┌─ PROVIDED DATA

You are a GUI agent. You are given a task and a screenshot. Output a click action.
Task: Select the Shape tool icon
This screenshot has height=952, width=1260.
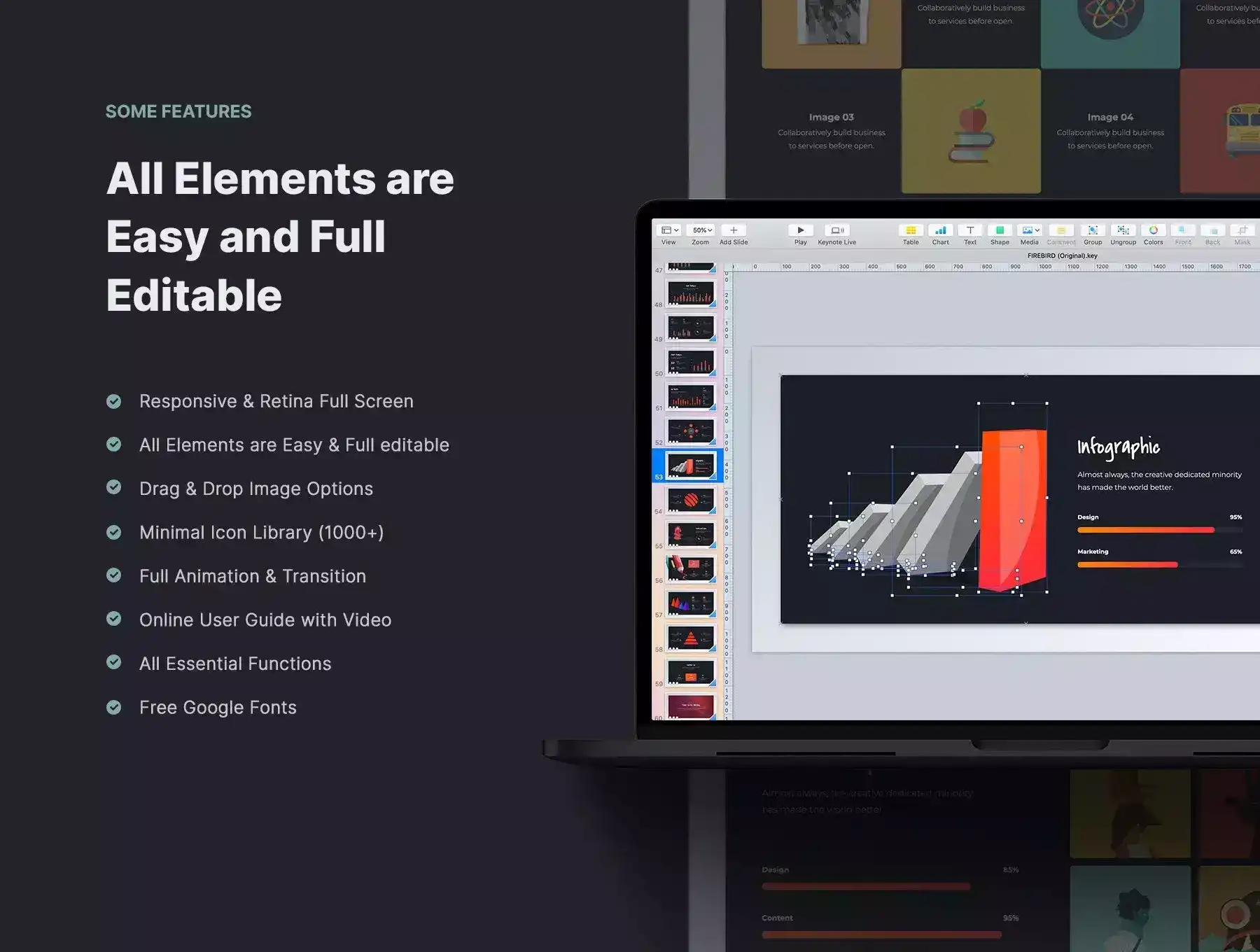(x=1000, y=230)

└─
┌─ PROVIDED DATA

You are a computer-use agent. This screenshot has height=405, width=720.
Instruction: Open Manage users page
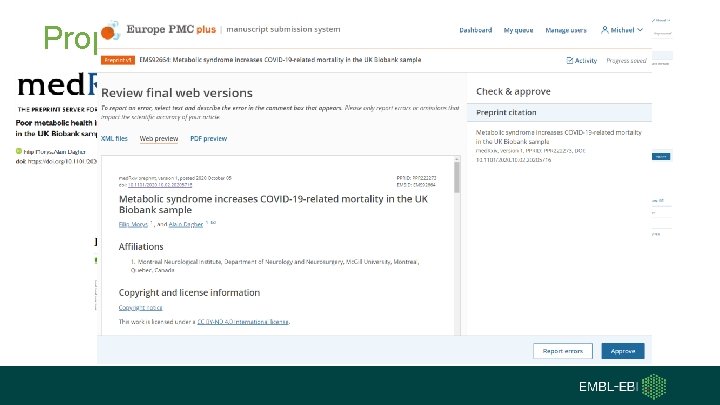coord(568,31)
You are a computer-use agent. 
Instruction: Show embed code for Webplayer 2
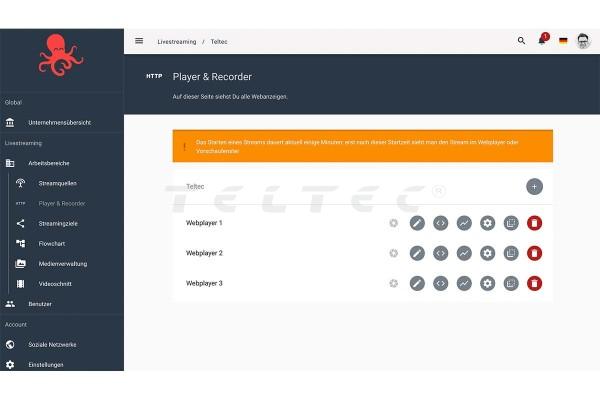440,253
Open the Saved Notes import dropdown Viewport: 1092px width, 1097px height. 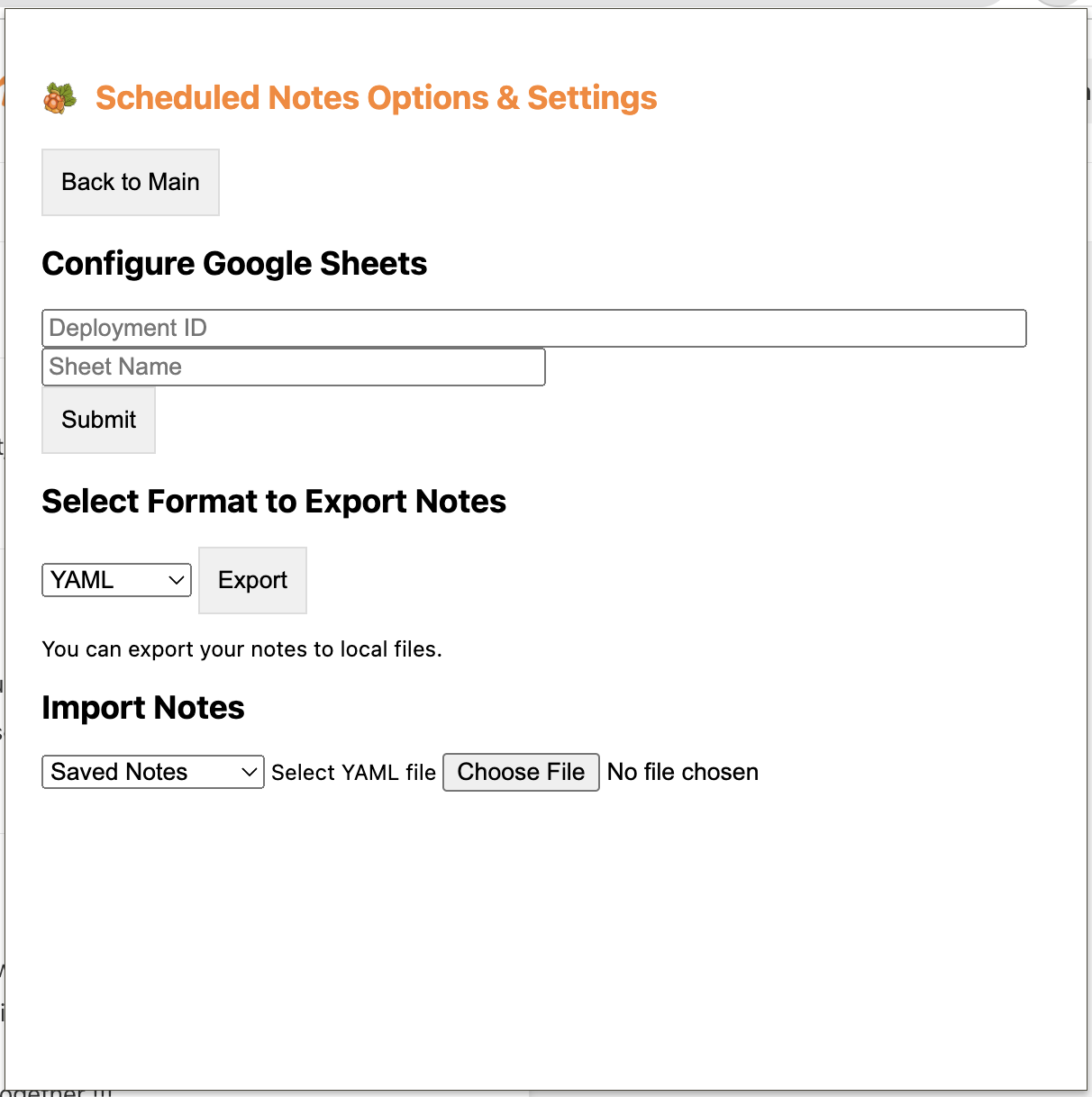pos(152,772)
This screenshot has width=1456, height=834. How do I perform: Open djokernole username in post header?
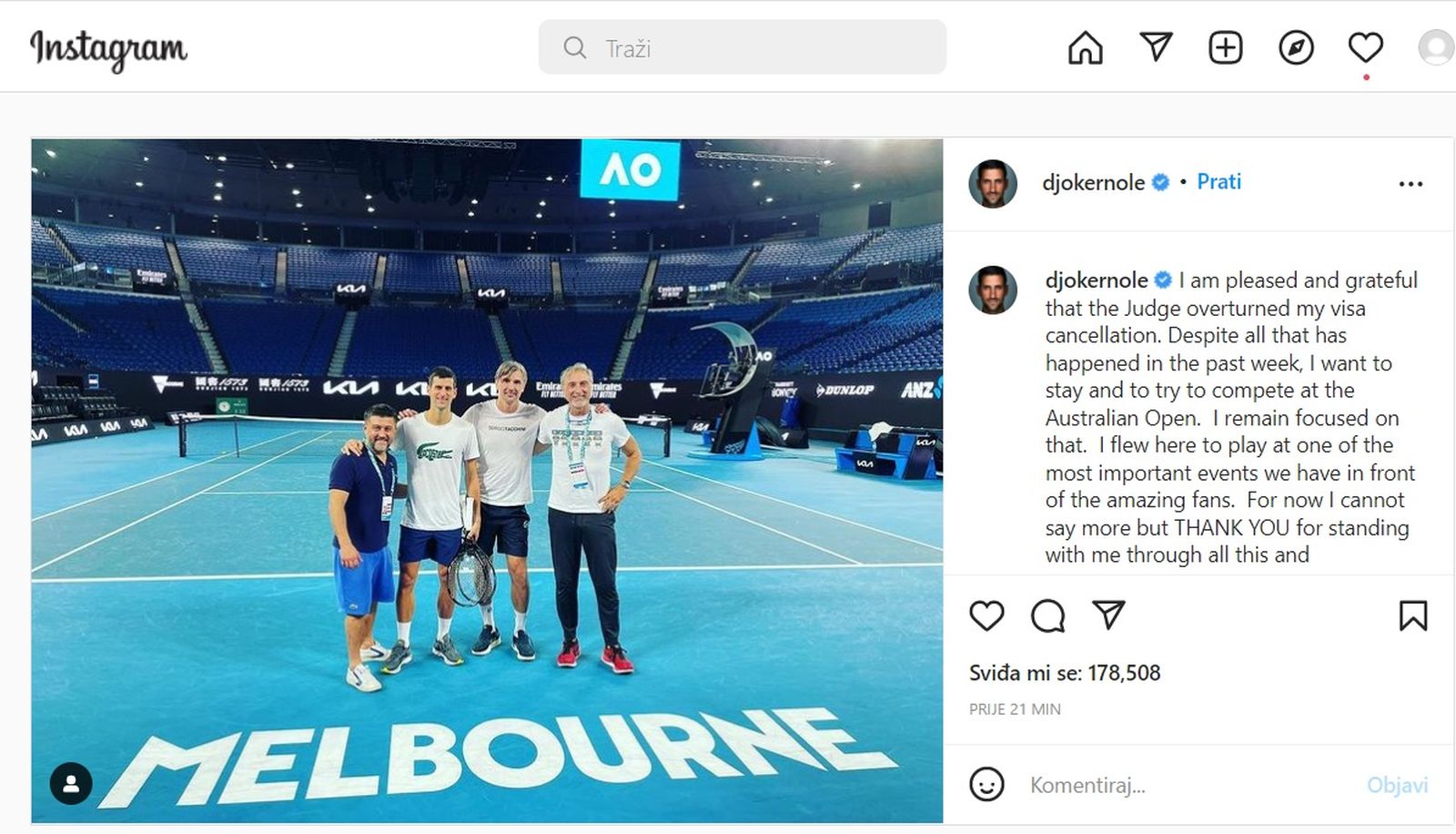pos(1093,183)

└─

AIM OF THE EXERCISE: Say how many lines of the material contain the word "computer". Add nothing to the number.

RESPONSE TO THE TASK: 2